Performance Compensation
| Design Element | 2024 Details |
|---|---|
| Equity type | Time-based Restricted Stock (RS) for non-employee directors |
| Grant value | $130,000 divided by 20-trading-day average closing price preceding grant; rounded to nearest whole share |
| Grant timing | Immediately following each Annual Meeting |
| Vesting | Vests on first anniversary of grant |
| Performance metrics | None disclosed for directors’ RS (time-based vesting) |
| Options | No option awards to directors in 2024 (table shows “—”) |
Other Directorships & Interlocks
| Category | Details |
|---|---|
| Current public company boards | None disclosed for Ms. Starkoff in Gentex’s proxy biography |
| Committee interlocks | Compensation Committee interlocks listed (Schaum, Deur, Walker); Ms. Starkoff is not on Compensation Committee |
| Related-party transactions | Audit Committee reviews/approves all related-party transactions; proxy does not disclose a transaction involving Ms. Starkoff |
Expertise & Qualifications
- Information technology and enterprise risk management expertise from CIO and CTO roles in higher education, retail, and banking; NACD Leadership Fellow and featured cybersecurity expert.
- Financial literacy confirmed for Audit Committee membership; audit committee independence standards met.
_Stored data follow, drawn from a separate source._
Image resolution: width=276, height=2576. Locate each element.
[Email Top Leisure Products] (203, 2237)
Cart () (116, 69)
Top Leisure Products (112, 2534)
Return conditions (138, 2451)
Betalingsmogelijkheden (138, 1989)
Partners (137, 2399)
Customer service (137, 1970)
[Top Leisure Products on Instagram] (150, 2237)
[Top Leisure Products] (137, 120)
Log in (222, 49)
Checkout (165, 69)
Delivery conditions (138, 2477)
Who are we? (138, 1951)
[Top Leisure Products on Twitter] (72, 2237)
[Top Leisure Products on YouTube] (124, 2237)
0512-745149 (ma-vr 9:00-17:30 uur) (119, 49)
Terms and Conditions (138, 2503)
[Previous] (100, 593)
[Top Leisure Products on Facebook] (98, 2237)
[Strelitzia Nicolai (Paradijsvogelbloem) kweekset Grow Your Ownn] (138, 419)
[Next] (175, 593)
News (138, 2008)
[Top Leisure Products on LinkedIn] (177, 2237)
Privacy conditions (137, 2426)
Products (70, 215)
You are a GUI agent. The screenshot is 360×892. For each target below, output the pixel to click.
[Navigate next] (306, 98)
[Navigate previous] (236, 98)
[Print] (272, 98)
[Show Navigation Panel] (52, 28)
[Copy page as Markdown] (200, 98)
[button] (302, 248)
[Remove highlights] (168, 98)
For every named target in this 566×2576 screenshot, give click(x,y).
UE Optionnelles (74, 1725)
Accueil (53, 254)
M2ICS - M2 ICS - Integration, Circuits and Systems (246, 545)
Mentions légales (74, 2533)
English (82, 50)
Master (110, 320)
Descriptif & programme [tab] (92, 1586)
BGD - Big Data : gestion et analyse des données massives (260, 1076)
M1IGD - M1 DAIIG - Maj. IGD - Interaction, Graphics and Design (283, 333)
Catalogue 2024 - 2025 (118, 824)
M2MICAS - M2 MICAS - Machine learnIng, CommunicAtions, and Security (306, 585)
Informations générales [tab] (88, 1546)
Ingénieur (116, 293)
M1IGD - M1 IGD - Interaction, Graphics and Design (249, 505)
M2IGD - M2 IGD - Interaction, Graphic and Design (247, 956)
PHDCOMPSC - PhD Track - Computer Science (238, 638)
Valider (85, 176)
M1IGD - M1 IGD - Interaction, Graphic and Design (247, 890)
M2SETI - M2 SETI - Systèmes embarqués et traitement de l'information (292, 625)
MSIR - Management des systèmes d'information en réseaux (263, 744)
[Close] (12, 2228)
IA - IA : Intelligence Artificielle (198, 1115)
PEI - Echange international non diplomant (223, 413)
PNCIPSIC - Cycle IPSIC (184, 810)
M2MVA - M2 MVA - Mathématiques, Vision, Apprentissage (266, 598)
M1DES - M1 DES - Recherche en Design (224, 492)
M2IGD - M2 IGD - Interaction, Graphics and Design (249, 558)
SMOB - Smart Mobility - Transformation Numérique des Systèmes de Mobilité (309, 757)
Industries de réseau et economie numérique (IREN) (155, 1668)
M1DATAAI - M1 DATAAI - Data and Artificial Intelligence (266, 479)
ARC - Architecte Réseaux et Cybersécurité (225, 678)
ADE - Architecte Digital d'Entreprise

- Board practices include independent Chair, annual self-evaluations, and robust risk oversight, including periodic IT security updates.
Equity Ownership
| Metric | Value |
|---|---|
| Shares beneficially owned (Mar 1, 2025) | 25,205 shares |
| Options exercisable within 60 days | 0 |
| Percent of class | Less than 1% (indicated by “*”) |
| Hedging/pledging | Prohibited by company policy |
| Stock ownership guidelines (directors) | 5x annual retainer; five years to achieve; RS/PSAs count toward compliance |
Governance Assessment
- Strengths: Independent director with deep IT/cyber and ERM background; serves on Audit Committee that met five times in 2024; independent board leadership and strong governance policies (anti-hedge/pledge, clawback, ownership guidelines).
- Alignment: Director pay mix emphasizes equity via annual RS grant with one-year vest; stock ownership guideline set at 5x cash retainer; hedging/pledging prohibited—supporting alignment with shareholders.
- Engagement: Board and committee meeting cadence and attendance thresholds satisfied (≥75% for all directors), with all directors attending the 2024 Annual Meeting; Audit Committee includes financial experts and focuses on cybersecurity risk.
- Shareholder sentiment context: Say-on-pay received 96% support in 2024, indicating broad investor confidence in compensation governance (though focused on NEOs).
- RED FLAGS/Watch items: “All other compensation” includes RS dividends and potential personal use of company aircraft by directors (allowed if non-conflicting)—a minor governance sensitivity for some investors; no director performance-conditioned equity for non-employee directors (time-based RS only).